▶ _Work order_: The required result is an exact copy of the material from the line with "Given: Click the Name input field" through its final line, both ends included.

►

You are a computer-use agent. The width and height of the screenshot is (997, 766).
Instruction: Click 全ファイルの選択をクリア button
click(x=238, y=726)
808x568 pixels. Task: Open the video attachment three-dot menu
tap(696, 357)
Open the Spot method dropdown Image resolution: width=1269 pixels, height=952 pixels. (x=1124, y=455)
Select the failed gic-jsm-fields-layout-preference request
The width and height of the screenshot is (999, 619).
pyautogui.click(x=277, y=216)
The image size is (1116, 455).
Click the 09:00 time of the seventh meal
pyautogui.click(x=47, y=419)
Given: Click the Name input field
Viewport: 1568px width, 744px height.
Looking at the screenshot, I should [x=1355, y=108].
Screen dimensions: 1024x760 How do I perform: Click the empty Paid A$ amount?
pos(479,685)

◄

▶ _Response_:
Given: Click the Name input field
Viewport: 1568px width, 744px height.
Looking at the screenshot, I should [x=1355, y=108].
Screen dimensions: 1024x760 How do I perform: Click the empty Paid A$ amount?
pos(479,685)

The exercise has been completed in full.